4

I'm studying for an exam and am trying to follow this problem: I have the following C code to do some array initialisation:

int i, n = 61440;
double x[n];
for(i=0; i < n; i++) {
  x[i] = 1;
}

But the following runs faster (0.5s difference in 1000 iterations):

int i, n = 61440;
double x[n];
for(i=n-1; i >= 0; i--) {
  x[i] = 1;
}

I first thought that it was due to the loop accessing the n variable, thus having to do more reads (as suggested here for example: Why is iterating through an array backwards faster than forwards). But even if I change the n in the first loop to a hard coded value, or vice versa move the 0 in the bottom loop to a variable, the performance remains the same. I also tried to change the loops to only do half the work (go from 0 to < 30720, or from n-1 to >= 30720), to eliminate any special treatment of the 0 value, but the bottom loop is still faster

I assume it is because of some compiler optimisations? But everything I look up for the generated machine code suggests, that < and >= ought to be equal.

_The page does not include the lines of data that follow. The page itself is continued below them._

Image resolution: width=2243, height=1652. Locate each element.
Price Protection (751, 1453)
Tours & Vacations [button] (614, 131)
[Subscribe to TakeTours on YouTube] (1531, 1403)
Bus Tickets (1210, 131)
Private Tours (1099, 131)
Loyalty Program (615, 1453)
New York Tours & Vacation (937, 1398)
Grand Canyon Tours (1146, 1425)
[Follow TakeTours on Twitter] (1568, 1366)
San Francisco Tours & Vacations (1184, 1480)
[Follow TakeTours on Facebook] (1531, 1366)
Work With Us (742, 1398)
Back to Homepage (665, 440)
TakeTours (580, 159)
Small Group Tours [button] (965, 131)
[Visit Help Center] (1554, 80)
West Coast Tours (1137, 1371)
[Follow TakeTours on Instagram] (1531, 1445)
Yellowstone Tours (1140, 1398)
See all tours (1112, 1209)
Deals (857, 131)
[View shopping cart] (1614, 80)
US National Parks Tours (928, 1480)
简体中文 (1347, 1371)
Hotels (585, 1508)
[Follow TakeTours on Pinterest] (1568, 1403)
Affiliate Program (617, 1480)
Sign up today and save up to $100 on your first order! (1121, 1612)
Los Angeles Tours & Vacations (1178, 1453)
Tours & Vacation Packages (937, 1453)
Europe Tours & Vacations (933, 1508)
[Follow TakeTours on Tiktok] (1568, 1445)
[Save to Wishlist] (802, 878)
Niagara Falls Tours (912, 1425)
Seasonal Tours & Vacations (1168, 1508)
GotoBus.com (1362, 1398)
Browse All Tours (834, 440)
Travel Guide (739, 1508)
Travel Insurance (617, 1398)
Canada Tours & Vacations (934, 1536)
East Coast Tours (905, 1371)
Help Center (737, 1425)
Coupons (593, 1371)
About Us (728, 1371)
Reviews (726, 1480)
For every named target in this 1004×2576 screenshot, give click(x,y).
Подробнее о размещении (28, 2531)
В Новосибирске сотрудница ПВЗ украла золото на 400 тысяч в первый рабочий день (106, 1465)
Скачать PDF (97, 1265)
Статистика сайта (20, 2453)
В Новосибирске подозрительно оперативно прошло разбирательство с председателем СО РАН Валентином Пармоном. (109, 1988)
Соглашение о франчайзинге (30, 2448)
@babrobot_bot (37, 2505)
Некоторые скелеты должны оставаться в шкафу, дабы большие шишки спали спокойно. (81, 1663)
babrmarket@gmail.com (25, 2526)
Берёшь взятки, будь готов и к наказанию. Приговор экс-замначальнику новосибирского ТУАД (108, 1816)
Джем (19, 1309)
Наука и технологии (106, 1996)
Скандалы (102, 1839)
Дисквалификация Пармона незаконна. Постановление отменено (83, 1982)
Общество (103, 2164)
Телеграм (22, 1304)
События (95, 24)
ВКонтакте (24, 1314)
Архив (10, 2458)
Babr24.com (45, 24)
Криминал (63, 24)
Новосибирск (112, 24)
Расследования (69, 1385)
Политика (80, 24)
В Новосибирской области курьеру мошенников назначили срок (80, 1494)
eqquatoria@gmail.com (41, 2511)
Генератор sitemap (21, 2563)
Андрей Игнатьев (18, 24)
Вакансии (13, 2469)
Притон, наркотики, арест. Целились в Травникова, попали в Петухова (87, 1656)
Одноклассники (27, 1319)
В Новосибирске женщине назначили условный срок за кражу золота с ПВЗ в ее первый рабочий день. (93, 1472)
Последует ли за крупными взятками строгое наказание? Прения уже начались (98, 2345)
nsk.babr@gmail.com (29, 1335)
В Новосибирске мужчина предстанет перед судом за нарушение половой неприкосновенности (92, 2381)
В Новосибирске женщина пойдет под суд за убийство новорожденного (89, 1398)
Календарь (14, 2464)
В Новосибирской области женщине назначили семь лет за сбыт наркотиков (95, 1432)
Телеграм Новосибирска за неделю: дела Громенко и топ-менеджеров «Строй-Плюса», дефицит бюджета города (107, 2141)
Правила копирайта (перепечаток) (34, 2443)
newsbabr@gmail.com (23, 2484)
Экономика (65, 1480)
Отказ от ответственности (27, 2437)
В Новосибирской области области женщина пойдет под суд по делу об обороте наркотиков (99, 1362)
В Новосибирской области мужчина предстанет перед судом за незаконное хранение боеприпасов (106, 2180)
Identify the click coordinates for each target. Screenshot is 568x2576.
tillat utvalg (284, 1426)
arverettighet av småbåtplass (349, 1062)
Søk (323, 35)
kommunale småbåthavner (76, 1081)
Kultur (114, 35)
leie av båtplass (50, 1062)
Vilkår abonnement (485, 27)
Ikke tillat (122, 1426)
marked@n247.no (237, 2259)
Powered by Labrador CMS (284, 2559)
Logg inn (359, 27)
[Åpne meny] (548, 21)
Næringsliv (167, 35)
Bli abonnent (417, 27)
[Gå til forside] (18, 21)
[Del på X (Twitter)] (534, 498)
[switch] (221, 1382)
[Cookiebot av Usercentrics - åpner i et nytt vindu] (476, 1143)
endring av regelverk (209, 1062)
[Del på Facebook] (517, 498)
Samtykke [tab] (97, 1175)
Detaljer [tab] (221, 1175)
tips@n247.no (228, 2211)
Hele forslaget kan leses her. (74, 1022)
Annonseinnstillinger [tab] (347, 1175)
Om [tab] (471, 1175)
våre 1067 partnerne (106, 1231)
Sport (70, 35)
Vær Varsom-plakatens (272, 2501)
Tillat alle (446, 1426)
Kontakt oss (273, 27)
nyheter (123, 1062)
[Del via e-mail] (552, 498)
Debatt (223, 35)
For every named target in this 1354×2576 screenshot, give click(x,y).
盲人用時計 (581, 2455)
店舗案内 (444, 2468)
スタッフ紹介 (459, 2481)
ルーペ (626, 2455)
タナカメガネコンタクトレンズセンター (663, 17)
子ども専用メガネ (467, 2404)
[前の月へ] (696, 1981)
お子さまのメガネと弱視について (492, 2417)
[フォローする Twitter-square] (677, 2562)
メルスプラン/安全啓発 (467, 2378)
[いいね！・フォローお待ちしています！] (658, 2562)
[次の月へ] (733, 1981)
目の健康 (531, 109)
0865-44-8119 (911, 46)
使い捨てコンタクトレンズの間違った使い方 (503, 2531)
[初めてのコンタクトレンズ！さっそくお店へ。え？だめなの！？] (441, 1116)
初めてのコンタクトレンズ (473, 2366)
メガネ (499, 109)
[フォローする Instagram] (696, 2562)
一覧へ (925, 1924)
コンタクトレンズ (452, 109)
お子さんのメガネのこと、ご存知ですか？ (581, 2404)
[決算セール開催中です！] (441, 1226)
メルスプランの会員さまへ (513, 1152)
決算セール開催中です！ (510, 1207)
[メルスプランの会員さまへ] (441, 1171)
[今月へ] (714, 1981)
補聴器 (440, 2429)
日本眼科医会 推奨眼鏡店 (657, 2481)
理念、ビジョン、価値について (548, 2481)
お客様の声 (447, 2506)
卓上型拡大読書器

Thankful for any hints or advice! Thank you!

Edit: Makefile, for compiler details (this is part of a multi threading exercise, hence the OpenMP, though for this case it's all running on 1 core, without any OpenMP instructions in the code)

#CC = gcc

CC = /opt/rh/devtoolset-2/root/usr/bin/gcc
OMP_FLAG = -fopenmp
CFLAGS = -std=c99 -O2 -c ${OMP_FLAG}
LFLAGS = -lm

.SUFFIXES : .o .c

.c.o:
    ${CC} ${CFLAGS} -o $@ $*.c

sblas:sblas.o
    ${CC} ${OMP_FLAG} -o $@ $@.o ${LFLAGS}

Edit2: I redid the experiment with n * 100, getting the same results: Forward: ~170s Backward: ~120s Similar to the previous values of 1.7s and 1.2s, just times 100

Edit3: Minimal Example - changes described above where all localized to the vector update method. This is the default forward version, which takes longer than the backwards version for(i = limit - 1; i >= 0; i--)

#include <stdio.h>
#include <stdlib.h>
#include <math.h>
#include <omp.h>

void vector_update(double a[], double b[], double x[], int limit);

/* SBLAS code */

void *main() {
    int n = 1024*60;
    int nsteps = 1000;
    int k;

    double a[n], b[n], x[n];

    double vec_update_start;
    double vec_update_time = 0; 

    for(k = 0; k < nsteps; k++) {
    // Loop over whole program to get reasonable execution time
    // (simulates a time-steping code)
        vec_update_start = omp_get_wtime();
        vector_update(a, b, x, n);
        vec_update_time = vec_update_time + (omp_get_wtime() - vec_update_start);
   }

    printf( "vector update time = %f seconds \n \n", vec_update_time);
}

void vector_update(double a[], double b[], double x[] ,int limit) {
    int i;
    for (i = 0; i < limit; i++ )  {
        x[i] = 0.0;
        a[i] = 3.142;
        b[i] = 3.142;
    }
}

Edit4: the CPU is AMD quad-core Opteron 8378. The machine uses 4 of those, but I'm using only one on the main processor (core ID 0 in the AMD architecture)

CrankMuffler
  • 101
  • 6

2 Answers2

1

It's not the backward iteration but the comparison with zero which causes the loop in the second case run faster.

for(i=n-1; i >= 0; i--) {

Comparison with zero can be done with a single assembly instruction whereas comparison with any other number takes multiple instructions.

Sandy
  • 895
  • 6
  • 17
  • 3
    I have tried to have the loops do half the work, so it does not check against 0 and it is still faster: `for(i = n-1; i >= 30720; i --)` Is still faster than `for(i = 0; i < 30720; i++)` – CrankMuffler Oct 16 '18 at 11:24
  • @CrankMuffler By "half the work" do you mean loop from n to n/2 instead of 0 ? – Sandy Oct 16 '18 at 11:27
  • 6
    This is 1980s/1990s optimizations, nowadays obsolete and "pre-mature". Compilers should nowadays be able to generate the most effective code without the programmer having to write the check against zero explicitly. So this doesn't explain anything. – Lundin Oct 16 '18 at 11:31
0

The main reason is that your compiler isn't very good at optimising. In theory there's no reason that a better compiler couldn't have converted both versions of your code into the exact same machine code instead of letting one be slower.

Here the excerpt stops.